Re: [PATCH V5 1/2] OvmfPkg: Introduce Tdx BFV/CFV PCDs and PcdOvmfImageSizeInKb

Andrew Fish

On Sep 1, 2021, at 9:53 AM, James Bottomley <jejb@...> wrote:

On Wed, 2021-09-01 at 08:59 +0000, Yao, Jiewen wrote:
Hi Min
I agree with Gerd and Ard in this case.

It is NOT so obvious that the FTW is produced then consumed in the
code. What if the attacker prepares some special configuration to
trigger the FTW process at the first boot, the code will do *read*
before *write*? That is a potential attack surface.
It's not just that: even if you can ensure nothing in the host changed
the variables, how do you know *your* code inside the guest is updating
them? In ordinary OVMF we try to ensure that by having the variables
SMM protected so the only update path available to the kernel is via
the setVariable interface, but we can't do that in the confidential
computing case because SMM isn't supported. That means a random kernel
attacker in the guest can potentially write to the var store too.
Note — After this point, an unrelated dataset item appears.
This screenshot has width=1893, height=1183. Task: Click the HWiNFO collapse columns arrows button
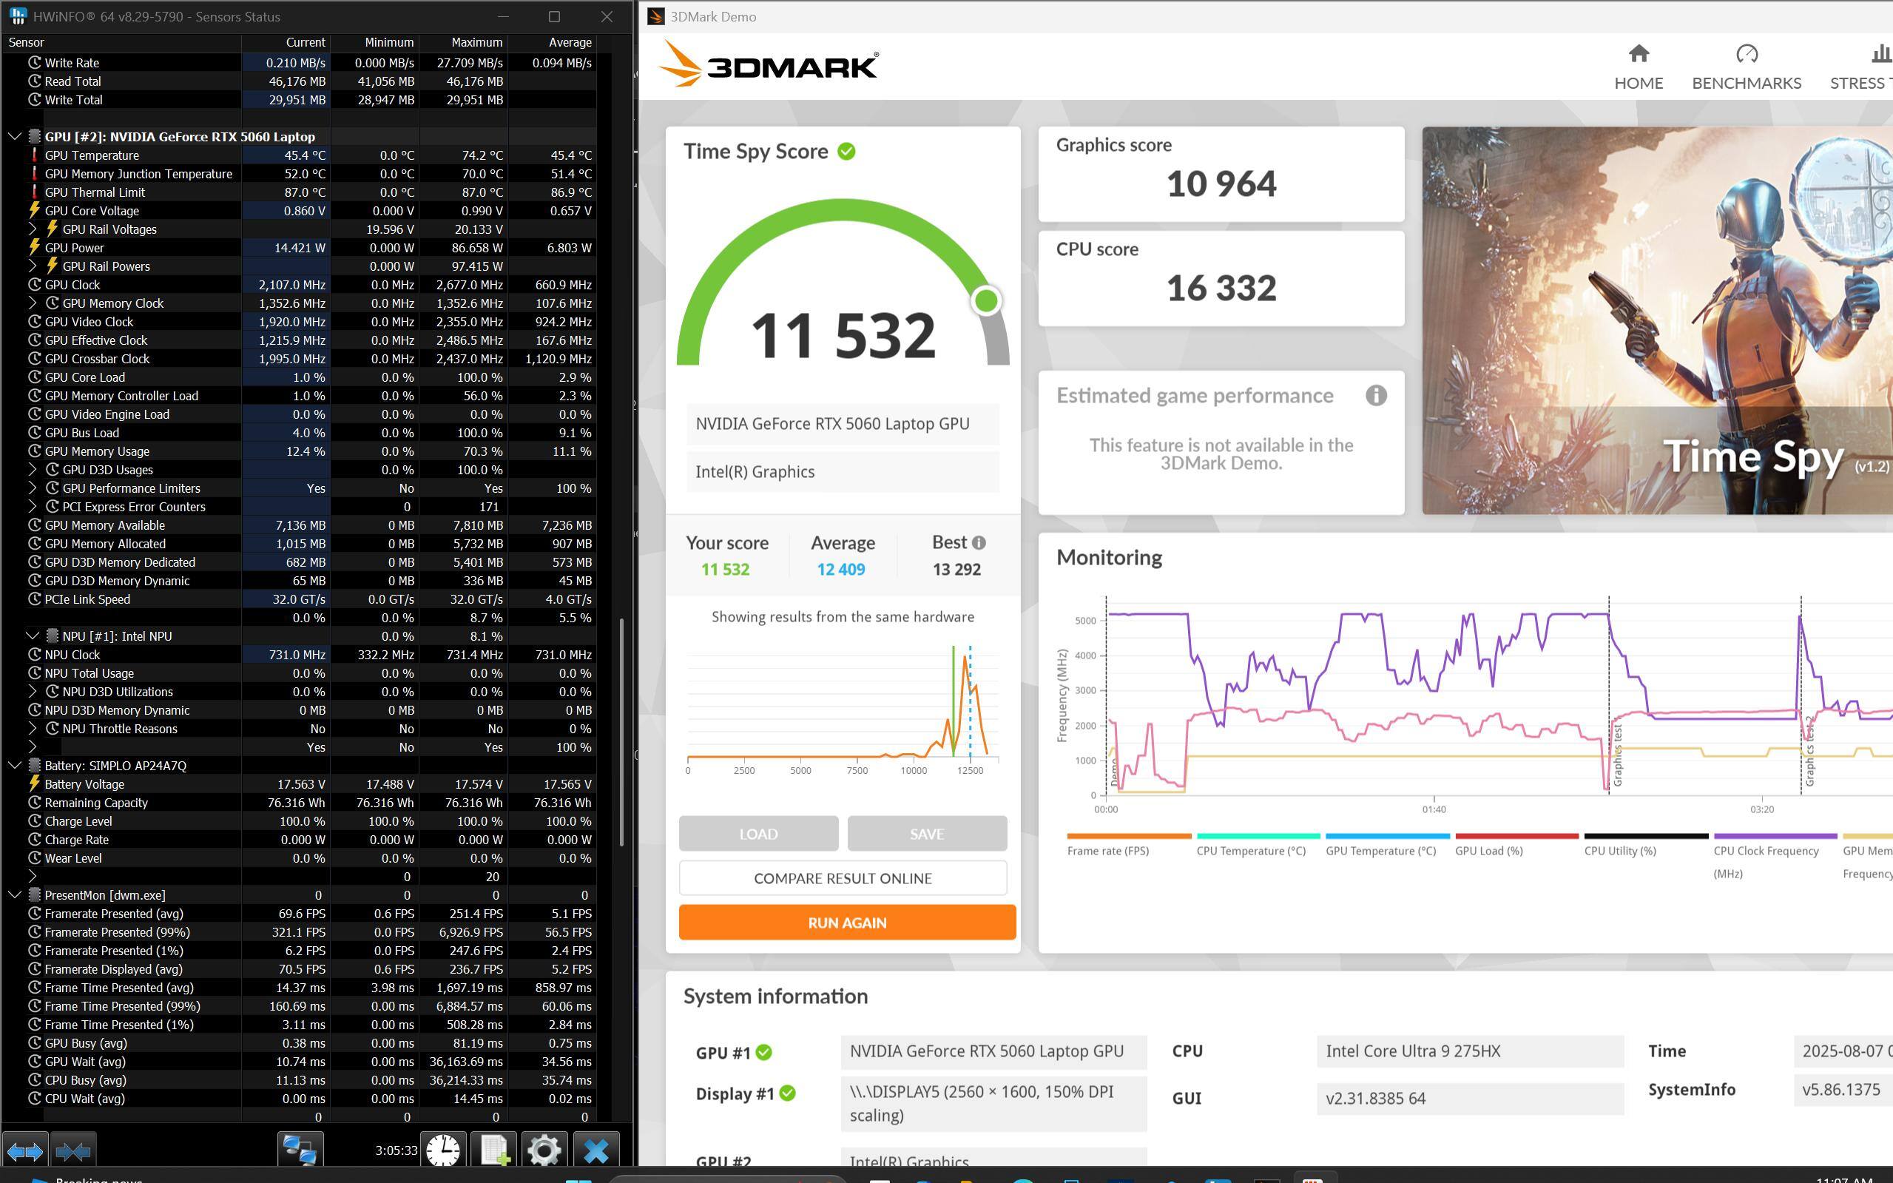coord(73,1151)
At least for the first SEV prototype I had to make the var store part
of the first firmware volume firstly so it got measured but secondly so
it couldn't be used as a source of configuration attacks.

I have a nasty feeling that configuration attacks are going to be the
bane of all confidential computing solutions because they give the
untrusted VMM a wide attack surface.

If we take a big step back the requirement for an EFI Runtime Service, like the variable API, is just exclusive access to hardware at OS runtime. The variable store needs to be on a hardware device that has a persistent reliable store. The FTW is really about maintaining the consistency of the store if the power gets yanked at the wrong moment. So the fact that the UEFI Variable Store is in NOR FLASH is a historical artifact more than architecture. Also on physical devices hardware cost money, and you need the NOR FLASH for the firmware so why change it. Thus conceptually the variable store could be backed by a virtual hardware device that was designed with security in mind. Maybe more of message passing interface and the reliability of updates is maintained by the hardware device not the UEFI code. It would also be possible for the hardware device to enforce security policy. You could even have EFI send a one shot message per 1st boot to the hardware to define a security policy. If you wanted the hardware device could even implement the UEFI Secure Boot infrastructure so the UEFI Variable Driver could be untrusted. I guess this hypothetical variable store virtual hardware device could also have hardware access to other security hardware resources (like a TPM) and implement security policies based on that.

FYI on Macs with a T2 (security chip) the UEFI variable store lives on the T2.